(The task): Rewrite the part of the items that opens with the line containing "Given: Click the Like" and closes with the line containing "Looking at the screenshot, I should [539, 485].", substituting "comment" for "post" and keeping everything else the same, and leave the pictures out.

(Data to use):
-----
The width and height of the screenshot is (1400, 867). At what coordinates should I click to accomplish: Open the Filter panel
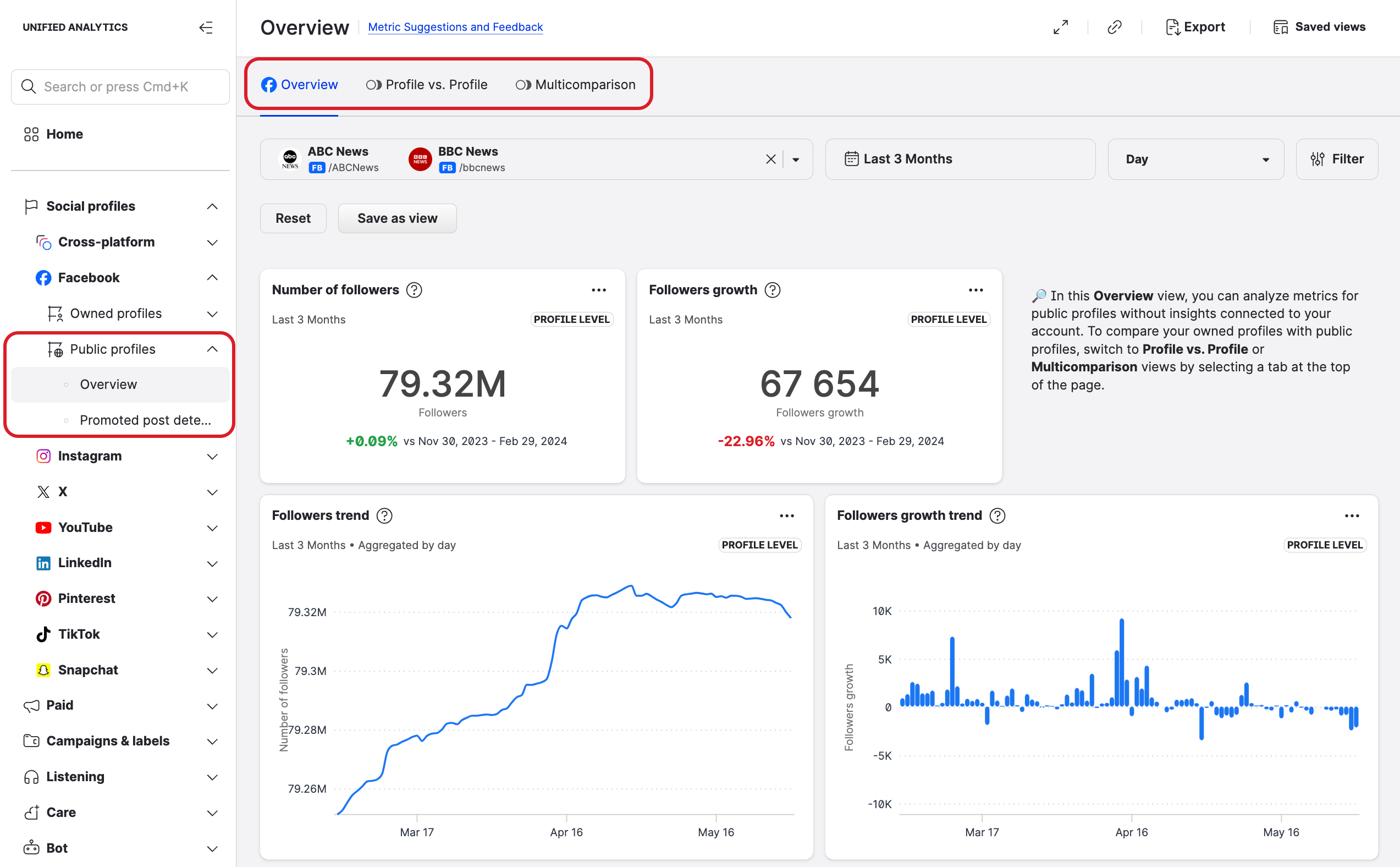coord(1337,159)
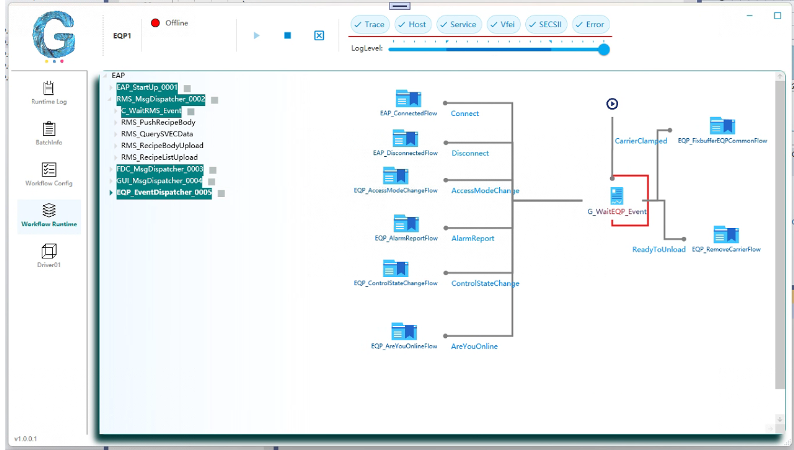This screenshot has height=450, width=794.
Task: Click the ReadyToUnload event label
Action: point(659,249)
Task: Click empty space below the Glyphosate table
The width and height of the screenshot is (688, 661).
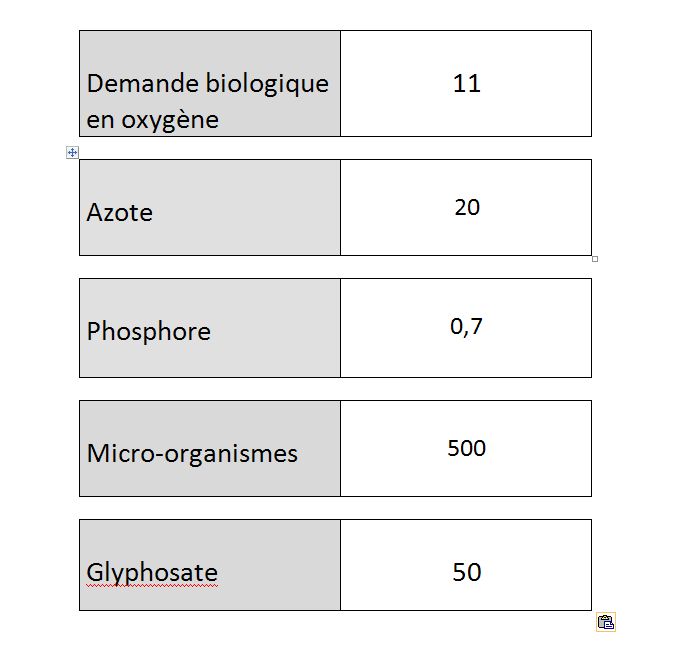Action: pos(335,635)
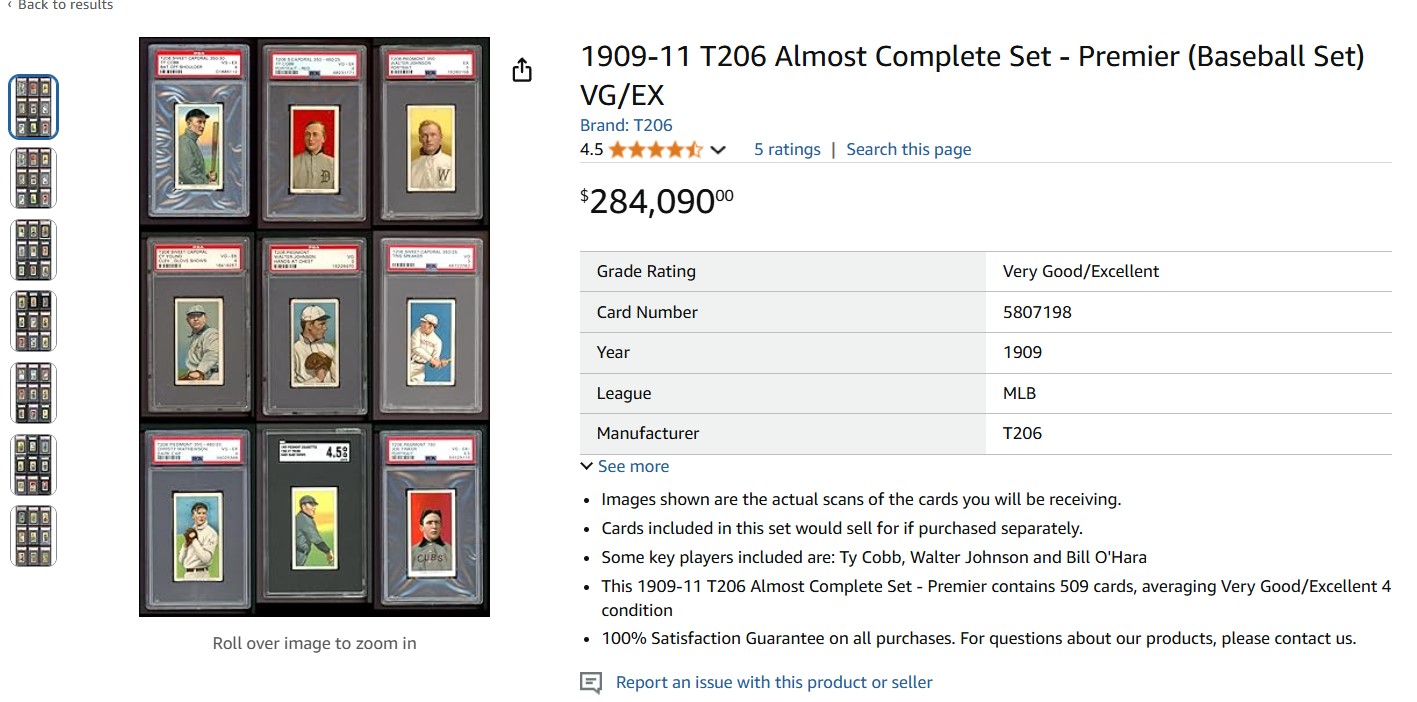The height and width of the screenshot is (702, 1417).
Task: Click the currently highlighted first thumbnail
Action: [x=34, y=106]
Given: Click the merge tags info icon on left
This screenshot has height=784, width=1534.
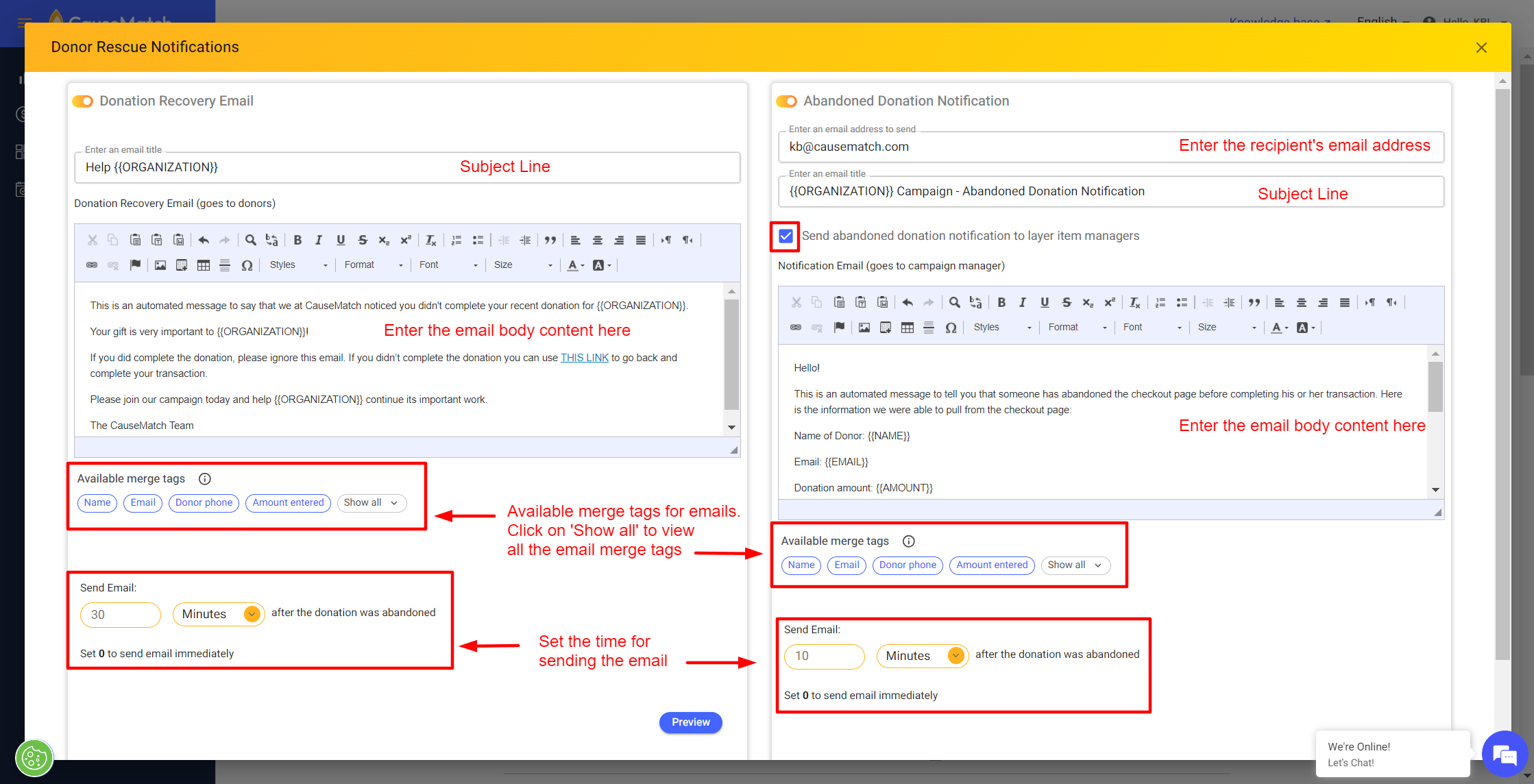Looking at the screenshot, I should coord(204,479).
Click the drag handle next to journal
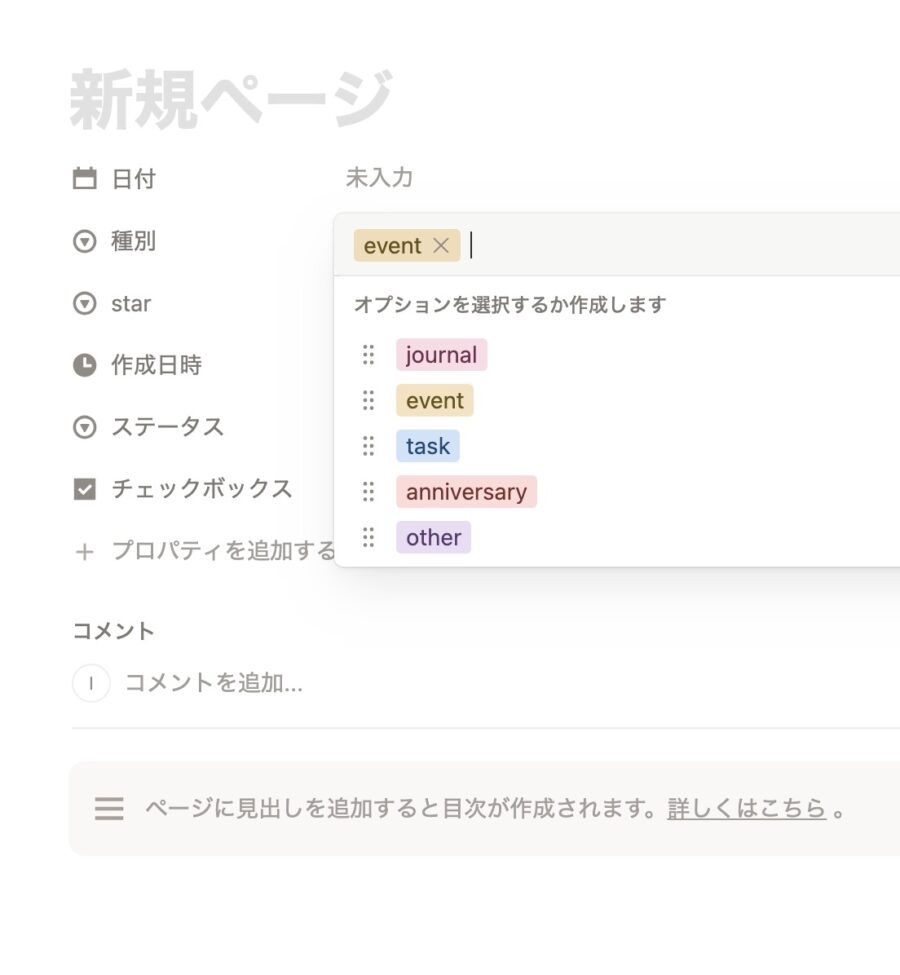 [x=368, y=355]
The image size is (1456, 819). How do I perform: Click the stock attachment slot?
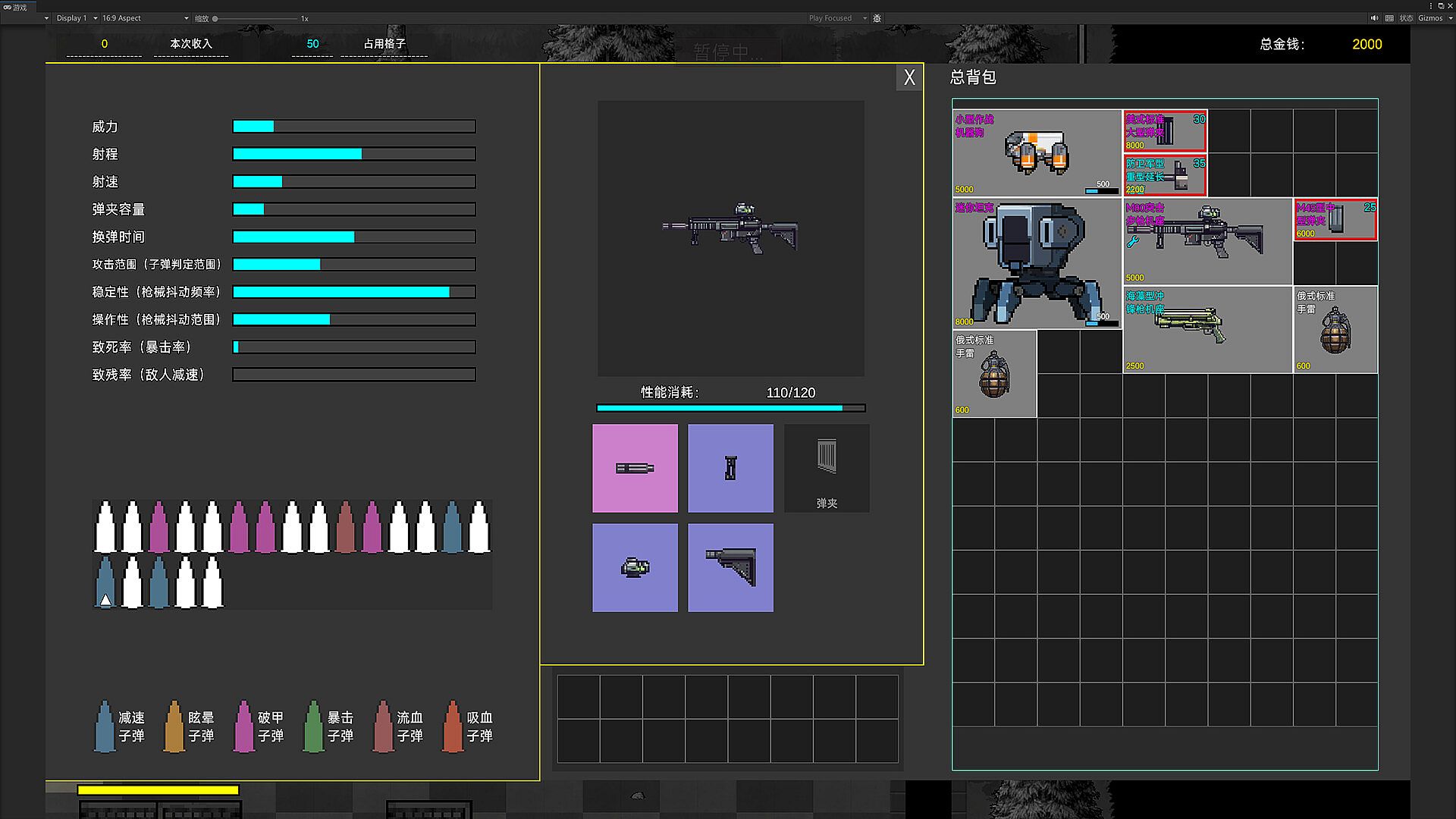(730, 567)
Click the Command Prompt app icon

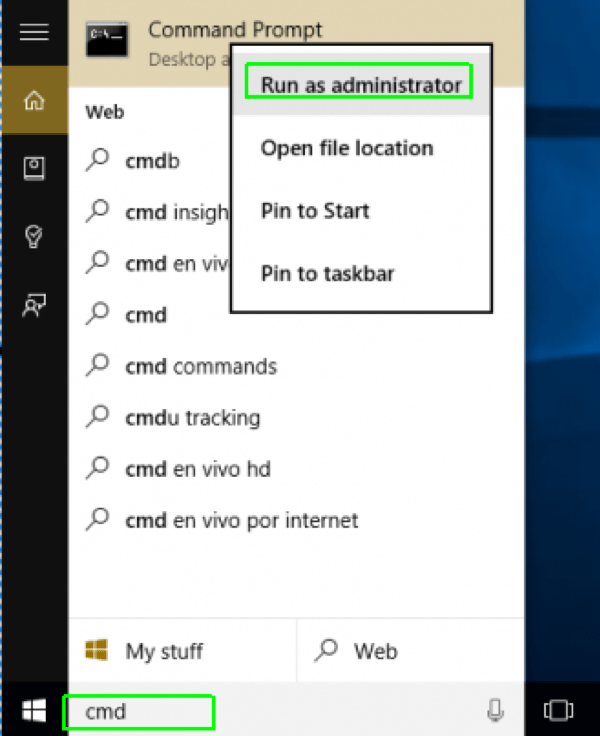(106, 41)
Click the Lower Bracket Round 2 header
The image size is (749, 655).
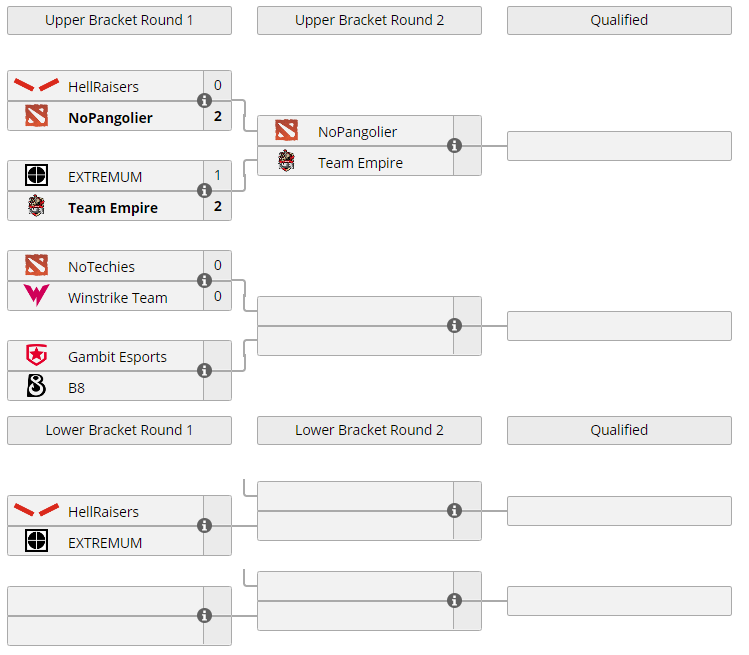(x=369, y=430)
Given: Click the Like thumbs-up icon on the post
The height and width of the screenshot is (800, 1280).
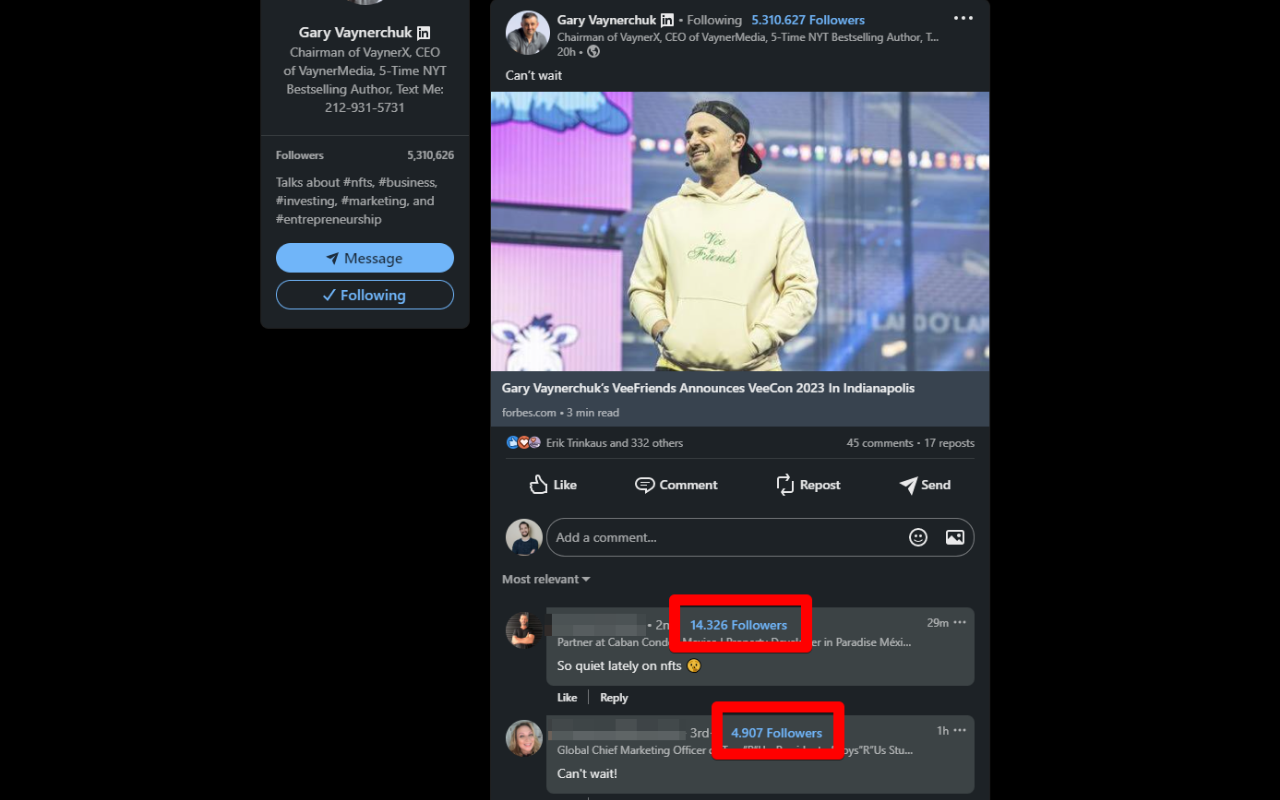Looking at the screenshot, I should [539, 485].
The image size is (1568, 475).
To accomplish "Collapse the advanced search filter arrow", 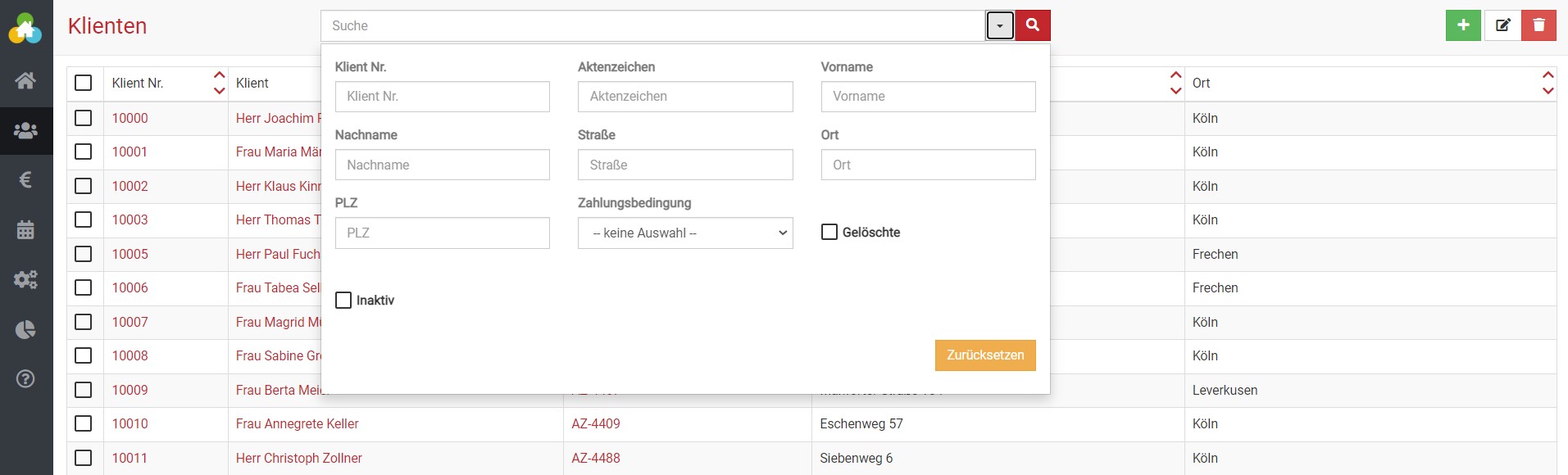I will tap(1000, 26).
-----
(Finished task):
Given: Click the Like thumbs-up icon on the comment
The height and width of the screenshot is (800, 1280).
Looking at the screenshot, I should [539, 485].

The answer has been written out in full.